After locating the line containing "Toggle delta_compact series in legend" in the entries below, please write out that line and the rest through the end exactly. Omit pictures.
=== DATA SECTION ===
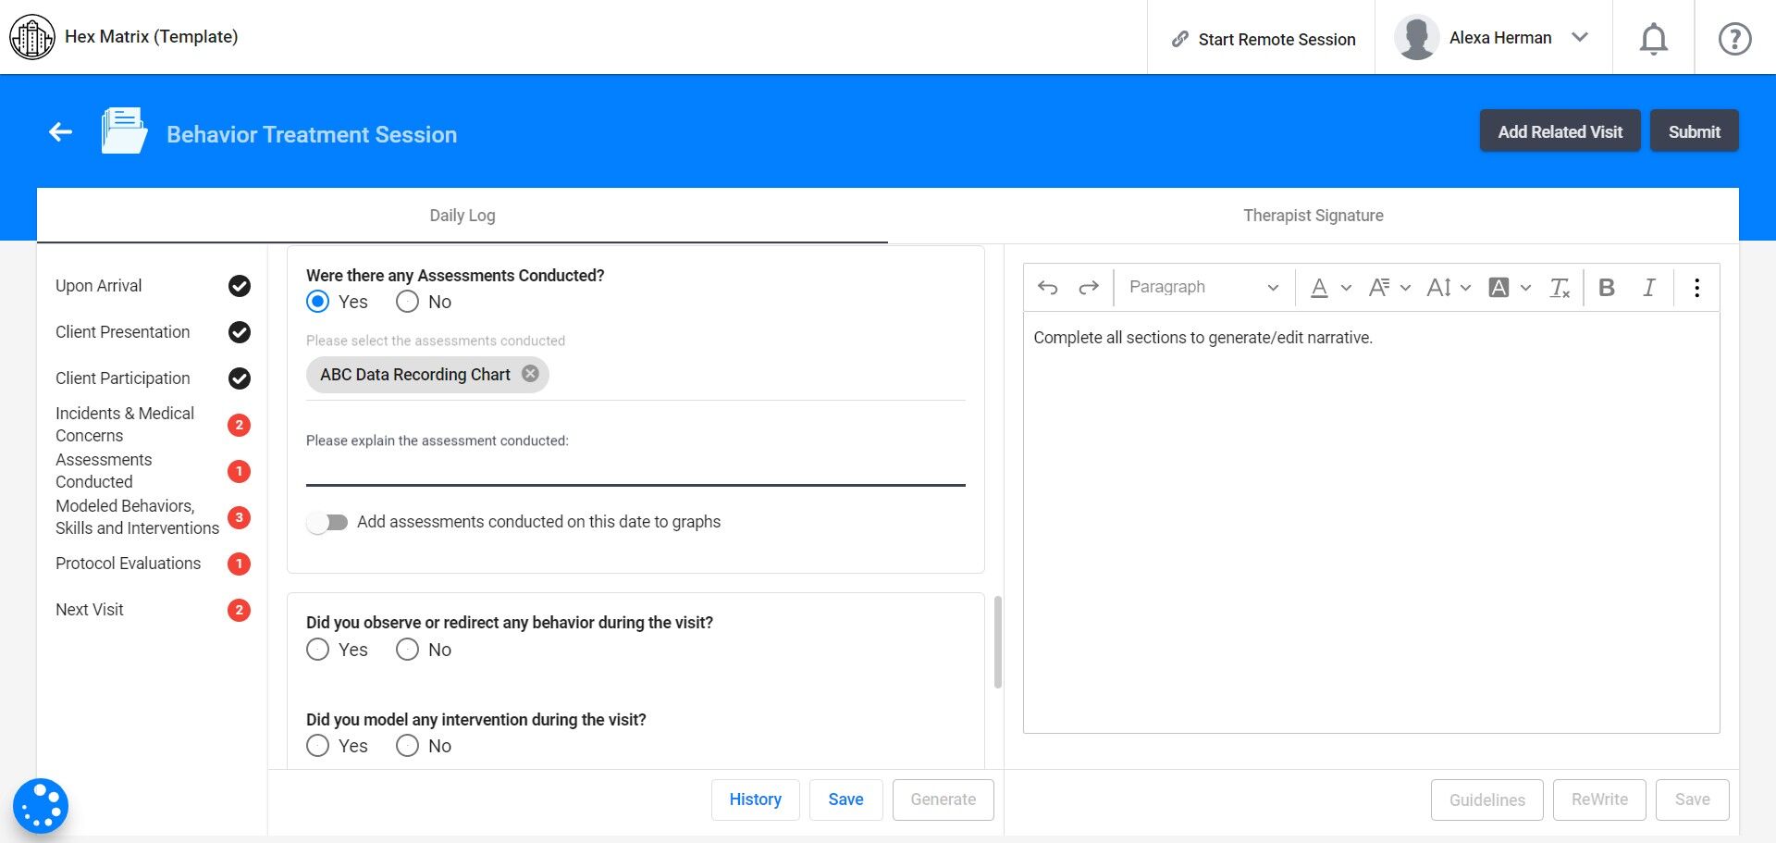Toggle bold text formatting
Image resolution: width=1776 pixels, height=843 pixels.
(1607, 288)
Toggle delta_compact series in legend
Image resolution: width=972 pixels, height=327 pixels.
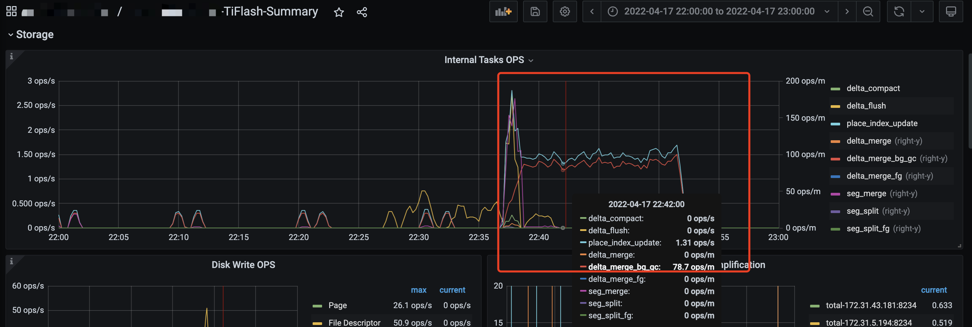click(873, 88)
===
> _REPLY_:
Toggle delta_compact series in legend
Image resolution: width=972 pixels, height=327 pixels.
click(873, 88)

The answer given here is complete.